US missiles found on pro-Haftar base in Libya belonged to France

US missiles found on pro-Haftar base in Libya belonged to France
Powerful American missiles sold to France ended up at a base used by forces loyal to General Khalifa Haftar, who is seeking to overthrow the United Nations-backed government in Tripoli.
2 min read
10 July, 2019
Government fighters display US-made Javelin anti-tank missiles found on a base for Haftar's forces [AFP/Getty]
Powerful American missiles found on a base used by forces loyal to Libya's Khalifa Haftar were originally from France, the French defence ministry said Wednesday, but denied supplying them to the rebels, which would be a breach of a UN arms embargo.

Paris said the US-made Javelin missiles, priced at more than $170,000 each and found in a camp south of Tripoli, had been given to French forces operating in the war-torn country, but were defective and were meant to have been destroyed.

"They were not transferred to local forces," a statement from the ministry said.

Four Javelin missiles, normally supplied only to close US allies, were discovered on June 29 when forces loyal to the UN-recognised government in Tripoli overran a base in Gheryan used by men under the command of Haftar.

They were shown to reporters at the time, leading to an investigation in Washington to determine who owned the weapons, which can be used against tanks and other vehicles. The State Department concluded the missiles were originally sold to France as part of a 2010 sale.
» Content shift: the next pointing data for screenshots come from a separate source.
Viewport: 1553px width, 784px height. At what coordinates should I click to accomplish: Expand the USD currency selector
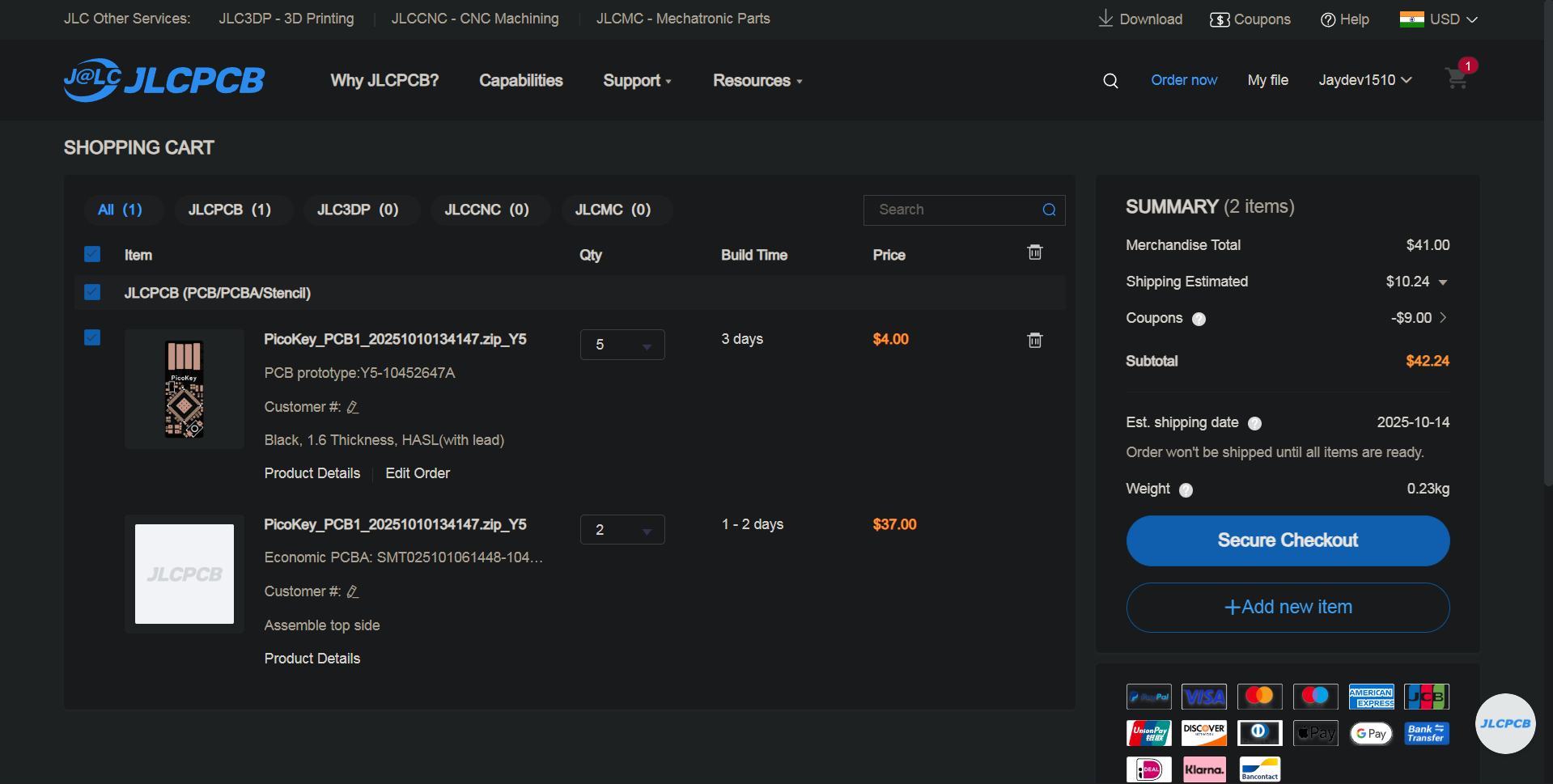[x=1439, y=19]
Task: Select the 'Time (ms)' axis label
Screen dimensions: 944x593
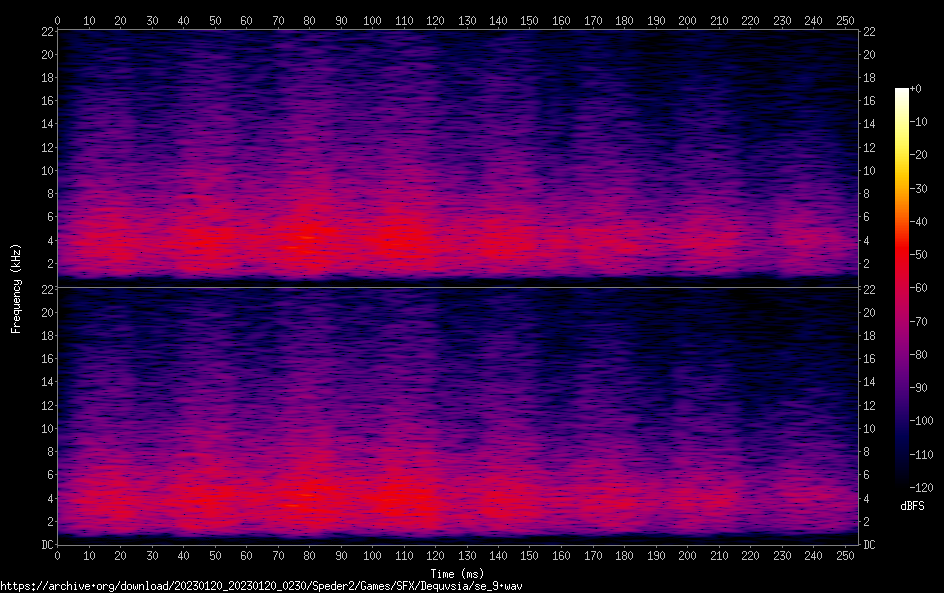Action: point(457,573)
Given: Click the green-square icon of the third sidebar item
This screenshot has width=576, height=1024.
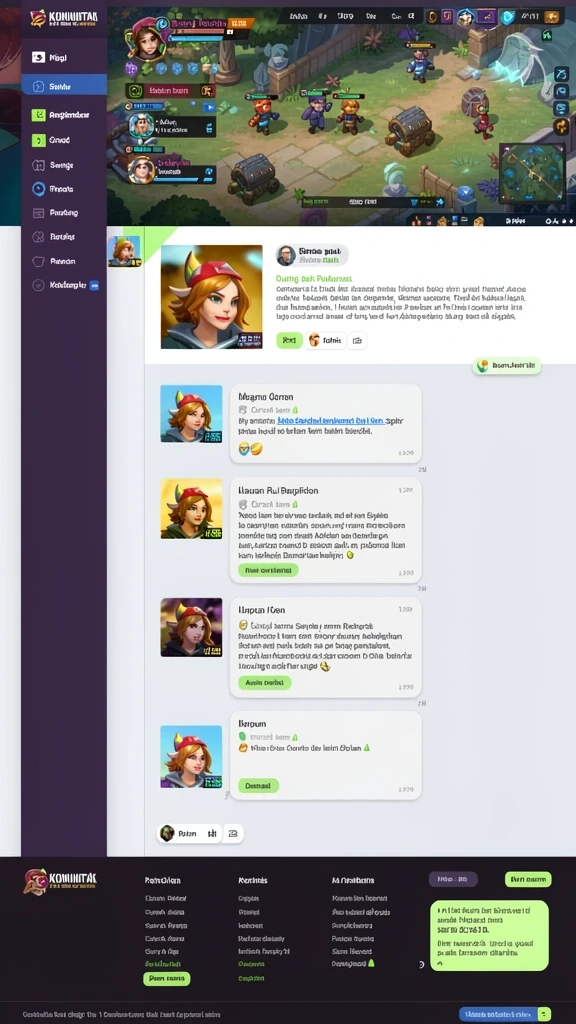Looking at the screenshot, I should coord(39,115).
"These weapons were for the protection of forces undertaking intelligence and counter-terror missions," the French statement added.

The admission is potentially embarrassing for France which has long denied allegations that it is assisting Haftar on the ground while also giving him diplomatic support internationally.

Questions have been raised as to how the missiles came into the hands of Haftar's forces. French forces deployed in Libya have largely been based in the east, far from Tripoli near where the base was located.

On April 4, Haftar launched an offensive on Tripoli seeking to overthrow the UN-recognised government of Fayez al-Sarraj, triggering fighting that has claimed at least 1,000 lives.

Haftar is increasingly seen by his allies as a bulwark against Islamists in Libya who gained a foothold after the 2011 uprising that ousted dictator Muammar Gaddafi.

Shells bearing the markings of the army of the United Arab Emirates were also shown to journalists after being found at the base in Gheryan, according to forces loyal to the Tripoli government.

The UAE, Egypt and Saudi Arabia are seen as key supporters of Haftar. In May, an investigation by Al-Jazeera Arabic TV revealed that cargo planes were found to be dropping off unidentified material at airbases controlled by general Haftar.